Antidecay LSTM for Siamese Tracking With Adversarial Learning

IEEE Trans Neural Netw Learn Syst. 2021 Oct;32(10):4475-4489. doi: 10.1109/TNNLS.2020.3018025. Epub 2021 Oct 5.

Abstract

Visual tracking is one of the fundamental tasks in computer vision with many challenges, and it is mainly due to the changes in the target's appearance in temporal and spatial domains. Recently, numerous trackers model the appearance of the targets in the spatial domain well by utilizing deep convolutional features. However, most of these CNN-based trackers only take the appearance variations between two consecutive frames in a video sequence into consideration. Besides, some trackers model the appearance of the targets in the long term by applying RNN, but the decay of the target's features degrades the tracking performance.

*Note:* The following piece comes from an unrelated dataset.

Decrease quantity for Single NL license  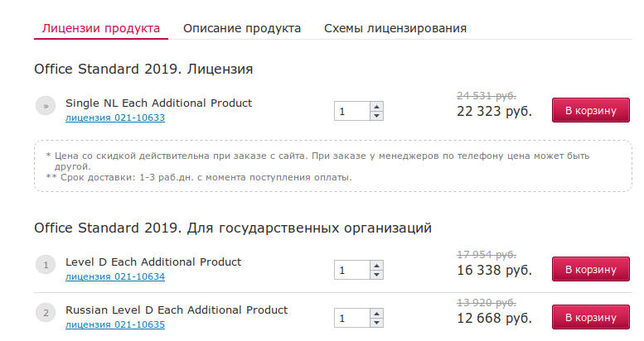click(x=376, y=116)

In this article, we propose the antidecay long short-term memory (AD-LSTM) for the Siamese tracking. Especially, we extend the architecture of the standard LSTM in two aspects for the visual tracking task. First, we replace all of the fully connected layers with convolutional layers to extract the features with spatial structure. Second, we improve the architecture of the cell unit. In this way, the information of the target appearance can flow through the AD-LSTM without decay as long as possible in the temporal domain. Meanwhile, since there is no ground truth for the feature maps generated by the AD-LSTM, we propose an adversarial learning algorithm to optimize the AD-LSTM. With the help of adversarial learning, the Siamese network can generate the response maps more accurately, and the AD-LSTM can generate the feature maps of the target more robustly. The experimental results show that our tracker performs favorably against the state-of-the-art trackers on six challenging benchmarks: OTB-100, TC-128, VOT2016, VOT2017, GOT-10k, and TrackingNet.